Data items
:::
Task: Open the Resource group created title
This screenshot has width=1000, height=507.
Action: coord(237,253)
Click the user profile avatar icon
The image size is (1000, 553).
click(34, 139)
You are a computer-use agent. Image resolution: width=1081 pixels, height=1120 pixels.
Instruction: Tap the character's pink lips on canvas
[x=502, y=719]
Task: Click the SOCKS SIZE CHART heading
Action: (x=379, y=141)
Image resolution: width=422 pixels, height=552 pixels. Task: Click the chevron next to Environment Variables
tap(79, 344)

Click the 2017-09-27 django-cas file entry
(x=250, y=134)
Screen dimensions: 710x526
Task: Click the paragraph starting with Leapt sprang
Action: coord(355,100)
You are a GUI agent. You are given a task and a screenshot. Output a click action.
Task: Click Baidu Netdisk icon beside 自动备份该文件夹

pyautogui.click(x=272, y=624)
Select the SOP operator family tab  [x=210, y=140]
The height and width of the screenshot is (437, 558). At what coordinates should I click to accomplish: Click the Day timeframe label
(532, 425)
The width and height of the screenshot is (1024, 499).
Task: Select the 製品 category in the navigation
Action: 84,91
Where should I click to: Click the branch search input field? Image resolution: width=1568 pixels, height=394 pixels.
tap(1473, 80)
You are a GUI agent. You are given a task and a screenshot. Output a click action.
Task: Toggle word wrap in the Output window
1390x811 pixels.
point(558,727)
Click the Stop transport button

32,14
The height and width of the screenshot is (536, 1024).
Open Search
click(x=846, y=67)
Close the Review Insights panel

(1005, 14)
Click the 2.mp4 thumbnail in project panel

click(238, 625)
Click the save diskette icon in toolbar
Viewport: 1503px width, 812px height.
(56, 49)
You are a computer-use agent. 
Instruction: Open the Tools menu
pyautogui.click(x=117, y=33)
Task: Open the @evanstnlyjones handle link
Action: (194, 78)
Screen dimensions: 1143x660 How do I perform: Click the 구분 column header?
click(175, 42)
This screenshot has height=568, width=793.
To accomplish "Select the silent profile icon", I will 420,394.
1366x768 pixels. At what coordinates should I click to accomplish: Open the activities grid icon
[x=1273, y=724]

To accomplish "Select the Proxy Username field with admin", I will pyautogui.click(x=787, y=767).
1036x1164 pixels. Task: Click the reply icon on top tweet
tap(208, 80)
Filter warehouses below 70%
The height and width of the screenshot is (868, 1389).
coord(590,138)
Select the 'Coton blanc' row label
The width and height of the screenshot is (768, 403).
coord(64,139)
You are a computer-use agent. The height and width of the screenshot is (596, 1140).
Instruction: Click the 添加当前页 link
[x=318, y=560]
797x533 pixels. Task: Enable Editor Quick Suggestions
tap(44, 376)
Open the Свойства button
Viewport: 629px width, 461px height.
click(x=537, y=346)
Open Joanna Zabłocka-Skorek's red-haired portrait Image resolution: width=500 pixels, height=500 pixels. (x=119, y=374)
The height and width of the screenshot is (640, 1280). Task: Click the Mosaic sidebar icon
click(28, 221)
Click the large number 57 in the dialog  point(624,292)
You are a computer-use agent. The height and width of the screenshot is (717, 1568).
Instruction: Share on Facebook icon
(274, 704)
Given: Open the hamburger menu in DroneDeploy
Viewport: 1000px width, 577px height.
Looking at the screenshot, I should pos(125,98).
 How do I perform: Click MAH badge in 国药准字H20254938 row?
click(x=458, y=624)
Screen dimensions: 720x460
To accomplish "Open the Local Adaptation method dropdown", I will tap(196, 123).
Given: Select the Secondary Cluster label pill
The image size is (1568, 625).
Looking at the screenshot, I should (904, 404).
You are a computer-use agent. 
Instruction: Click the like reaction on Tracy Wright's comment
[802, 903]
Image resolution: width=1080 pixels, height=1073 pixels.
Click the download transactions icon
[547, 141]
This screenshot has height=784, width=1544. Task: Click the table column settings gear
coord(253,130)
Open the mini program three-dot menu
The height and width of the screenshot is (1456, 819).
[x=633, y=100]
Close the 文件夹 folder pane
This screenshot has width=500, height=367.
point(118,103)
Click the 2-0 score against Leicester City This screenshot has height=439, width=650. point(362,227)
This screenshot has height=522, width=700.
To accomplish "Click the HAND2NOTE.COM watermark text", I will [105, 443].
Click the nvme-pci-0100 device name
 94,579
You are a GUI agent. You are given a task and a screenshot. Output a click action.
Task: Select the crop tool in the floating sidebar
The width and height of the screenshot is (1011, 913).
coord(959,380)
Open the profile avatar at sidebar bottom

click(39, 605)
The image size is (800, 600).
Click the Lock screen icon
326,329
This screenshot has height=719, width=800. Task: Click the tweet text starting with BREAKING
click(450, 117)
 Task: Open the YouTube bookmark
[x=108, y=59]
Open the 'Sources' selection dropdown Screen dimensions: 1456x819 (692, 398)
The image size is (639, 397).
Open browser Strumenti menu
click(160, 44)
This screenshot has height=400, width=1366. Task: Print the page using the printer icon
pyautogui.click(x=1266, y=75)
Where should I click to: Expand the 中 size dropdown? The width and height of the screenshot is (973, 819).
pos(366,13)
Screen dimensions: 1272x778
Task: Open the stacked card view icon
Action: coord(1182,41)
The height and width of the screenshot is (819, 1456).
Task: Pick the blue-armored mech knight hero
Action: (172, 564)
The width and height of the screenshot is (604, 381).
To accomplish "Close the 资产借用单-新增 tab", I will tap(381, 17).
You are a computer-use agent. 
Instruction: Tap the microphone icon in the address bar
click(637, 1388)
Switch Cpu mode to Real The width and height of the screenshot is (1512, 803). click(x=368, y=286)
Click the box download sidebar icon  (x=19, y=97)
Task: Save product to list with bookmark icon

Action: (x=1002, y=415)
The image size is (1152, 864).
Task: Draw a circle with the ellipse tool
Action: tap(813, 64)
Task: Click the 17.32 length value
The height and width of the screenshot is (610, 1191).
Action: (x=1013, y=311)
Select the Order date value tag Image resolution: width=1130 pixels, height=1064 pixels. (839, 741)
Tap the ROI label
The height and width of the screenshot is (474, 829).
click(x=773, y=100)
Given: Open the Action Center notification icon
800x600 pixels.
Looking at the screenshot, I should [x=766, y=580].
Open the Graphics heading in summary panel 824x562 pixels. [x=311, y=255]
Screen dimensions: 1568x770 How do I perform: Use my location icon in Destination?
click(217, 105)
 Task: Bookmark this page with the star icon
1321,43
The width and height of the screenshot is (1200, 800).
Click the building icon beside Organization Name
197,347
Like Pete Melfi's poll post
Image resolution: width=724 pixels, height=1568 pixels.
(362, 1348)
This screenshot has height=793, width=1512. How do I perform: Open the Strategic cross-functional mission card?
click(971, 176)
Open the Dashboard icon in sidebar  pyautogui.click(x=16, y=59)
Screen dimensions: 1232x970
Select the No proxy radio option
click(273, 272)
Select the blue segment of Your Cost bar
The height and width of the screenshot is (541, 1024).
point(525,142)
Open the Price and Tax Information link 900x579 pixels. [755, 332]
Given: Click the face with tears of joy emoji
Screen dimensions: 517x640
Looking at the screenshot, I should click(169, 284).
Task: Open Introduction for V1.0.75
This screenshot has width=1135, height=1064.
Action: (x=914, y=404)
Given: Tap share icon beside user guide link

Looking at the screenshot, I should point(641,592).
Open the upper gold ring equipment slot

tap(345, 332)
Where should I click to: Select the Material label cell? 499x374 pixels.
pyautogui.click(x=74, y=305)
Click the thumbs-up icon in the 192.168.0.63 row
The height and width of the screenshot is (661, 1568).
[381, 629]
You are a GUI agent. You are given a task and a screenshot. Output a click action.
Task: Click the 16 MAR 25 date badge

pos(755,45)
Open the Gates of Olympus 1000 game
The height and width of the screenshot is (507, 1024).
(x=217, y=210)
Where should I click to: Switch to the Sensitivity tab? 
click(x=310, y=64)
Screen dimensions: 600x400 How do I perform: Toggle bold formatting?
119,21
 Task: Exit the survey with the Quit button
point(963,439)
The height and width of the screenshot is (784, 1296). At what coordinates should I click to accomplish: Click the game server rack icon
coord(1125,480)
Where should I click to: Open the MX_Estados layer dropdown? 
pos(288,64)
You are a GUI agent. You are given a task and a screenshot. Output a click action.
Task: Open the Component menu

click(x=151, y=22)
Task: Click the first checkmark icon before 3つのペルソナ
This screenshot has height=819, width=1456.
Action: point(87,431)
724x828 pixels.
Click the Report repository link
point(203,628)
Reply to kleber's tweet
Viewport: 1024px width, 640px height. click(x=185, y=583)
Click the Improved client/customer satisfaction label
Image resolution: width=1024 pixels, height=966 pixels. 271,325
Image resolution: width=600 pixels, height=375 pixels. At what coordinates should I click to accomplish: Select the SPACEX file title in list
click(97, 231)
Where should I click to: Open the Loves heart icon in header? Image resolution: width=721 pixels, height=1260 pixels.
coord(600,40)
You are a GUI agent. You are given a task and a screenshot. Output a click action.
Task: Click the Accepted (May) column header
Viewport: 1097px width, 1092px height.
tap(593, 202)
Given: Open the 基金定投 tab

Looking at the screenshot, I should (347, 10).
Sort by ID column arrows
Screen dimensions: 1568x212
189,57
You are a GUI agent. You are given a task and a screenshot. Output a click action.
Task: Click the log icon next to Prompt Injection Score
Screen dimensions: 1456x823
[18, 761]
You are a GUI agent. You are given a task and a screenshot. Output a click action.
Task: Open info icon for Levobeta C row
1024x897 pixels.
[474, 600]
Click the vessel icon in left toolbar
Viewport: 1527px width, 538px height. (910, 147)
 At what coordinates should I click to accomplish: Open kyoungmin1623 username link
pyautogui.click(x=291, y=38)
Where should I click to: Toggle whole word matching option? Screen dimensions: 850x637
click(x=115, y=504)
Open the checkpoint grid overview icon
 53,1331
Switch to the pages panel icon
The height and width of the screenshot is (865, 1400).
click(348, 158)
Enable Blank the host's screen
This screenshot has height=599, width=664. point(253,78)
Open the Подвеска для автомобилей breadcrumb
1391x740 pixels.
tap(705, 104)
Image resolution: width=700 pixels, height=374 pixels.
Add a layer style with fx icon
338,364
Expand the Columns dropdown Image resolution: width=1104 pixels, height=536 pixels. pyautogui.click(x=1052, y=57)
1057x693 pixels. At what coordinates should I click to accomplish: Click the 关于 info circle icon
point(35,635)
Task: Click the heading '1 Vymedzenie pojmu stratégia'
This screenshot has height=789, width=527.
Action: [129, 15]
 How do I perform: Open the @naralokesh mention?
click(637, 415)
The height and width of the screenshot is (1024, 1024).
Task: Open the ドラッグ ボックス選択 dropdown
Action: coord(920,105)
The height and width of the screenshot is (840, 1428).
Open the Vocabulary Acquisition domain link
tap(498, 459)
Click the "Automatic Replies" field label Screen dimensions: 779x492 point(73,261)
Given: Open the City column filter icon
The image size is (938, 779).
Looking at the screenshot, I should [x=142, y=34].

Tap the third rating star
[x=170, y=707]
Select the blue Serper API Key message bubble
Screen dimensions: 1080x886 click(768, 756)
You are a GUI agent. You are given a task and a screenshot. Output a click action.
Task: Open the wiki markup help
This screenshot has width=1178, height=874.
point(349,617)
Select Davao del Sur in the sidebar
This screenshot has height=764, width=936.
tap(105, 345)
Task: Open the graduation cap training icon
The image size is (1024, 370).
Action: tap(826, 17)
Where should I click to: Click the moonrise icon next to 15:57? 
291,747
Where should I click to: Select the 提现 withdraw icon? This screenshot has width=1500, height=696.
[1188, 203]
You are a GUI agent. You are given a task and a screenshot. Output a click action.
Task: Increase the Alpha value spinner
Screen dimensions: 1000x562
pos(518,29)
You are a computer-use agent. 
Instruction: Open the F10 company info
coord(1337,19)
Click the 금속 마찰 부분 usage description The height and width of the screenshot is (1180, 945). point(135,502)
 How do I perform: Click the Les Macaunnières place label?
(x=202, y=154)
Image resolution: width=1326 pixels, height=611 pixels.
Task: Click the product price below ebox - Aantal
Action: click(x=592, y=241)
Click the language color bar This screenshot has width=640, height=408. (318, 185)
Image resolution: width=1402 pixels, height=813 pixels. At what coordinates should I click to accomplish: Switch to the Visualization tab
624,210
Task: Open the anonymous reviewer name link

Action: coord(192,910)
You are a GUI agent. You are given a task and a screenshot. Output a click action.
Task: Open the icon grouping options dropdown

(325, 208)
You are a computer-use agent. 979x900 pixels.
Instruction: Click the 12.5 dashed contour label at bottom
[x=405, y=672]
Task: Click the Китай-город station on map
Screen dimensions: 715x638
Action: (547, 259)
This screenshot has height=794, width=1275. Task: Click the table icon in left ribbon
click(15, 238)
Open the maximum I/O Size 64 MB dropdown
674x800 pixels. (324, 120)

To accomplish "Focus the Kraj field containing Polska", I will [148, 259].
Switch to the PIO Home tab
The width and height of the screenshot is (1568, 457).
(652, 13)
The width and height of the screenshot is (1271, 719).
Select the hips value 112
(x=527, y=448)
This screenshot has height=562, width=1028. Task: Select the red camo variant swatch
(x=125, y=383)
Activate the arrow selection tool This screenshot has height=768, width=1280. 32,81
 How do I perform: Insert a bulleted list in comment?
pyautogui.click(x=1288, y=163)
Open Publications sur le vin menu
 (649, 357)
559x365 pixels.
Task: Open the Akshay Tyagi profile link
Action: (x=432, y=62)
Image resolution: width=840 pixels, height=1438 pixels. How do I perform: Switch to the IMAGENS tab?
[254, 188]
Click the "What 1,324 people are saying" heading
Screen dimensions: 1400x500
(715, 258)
:::
◆ Brief: Of all the entries above, output exactly the lines between the one holding "The image size is (639, 397)." and the one holding "Open the Graphics", inclusive.

◆ Result:
The image size is (639, 397).
Open browser Strumenti menu
click(160, 44)
This screenshot has height=400, width=1366. Task: Print the page using the printer icon
pyautogui.click(x=1266, y=75)
Where should I click to: Expand the 中 size dropdown? The width and height of the screenshot is (973, 819).
pos(366,13)
Screen dimensions: 1272x778
Task: Open the stacked card view icon
Action: coord(1182,41)
The height and width of the screenshot is (819, 1456).
Task: Pick the blue-armored mech knight hero
Action: (172, 564)
The width and height of the screenshot is (604, 381).
To accomplish "Close the 资产借用单-新增 tab", I will tap(381, 17).
You are a computer-use agent. 
Instruction: Tap the microphone icon in the address bar
click(637, 1388)
Switch Cpu mode to Real The width and height of the screenshot is (1512, 803). click(x=368, y=286)
Click the box download sidebar icon  (x=19, y=97)
Task: Save product to list with bookmark icon

Action: (x=1002, y=415)
The image size is (1152, 864).
Task: Draw a circle with the ellipse tool
Action: tap(813, 64)
Task: Click the 17.32 length value
The height and width of the screenshot is (610, 1191).
Action: (x=1013, y=311)
Select the Order date value tag Image resolution: width=1130 pixels, height=1064 pixels. (839, 741)
Tap the ROI label
The height and width of the screenshot is (474, 829).
click(x=773, y=100)
Given: Open the Action Center notification icon
800x600 pixels.
Looking at the screenshot, I should [x=766, y=580].
Open the Graphics heading in summary panel 824x562 pixels. [x=311, y=255]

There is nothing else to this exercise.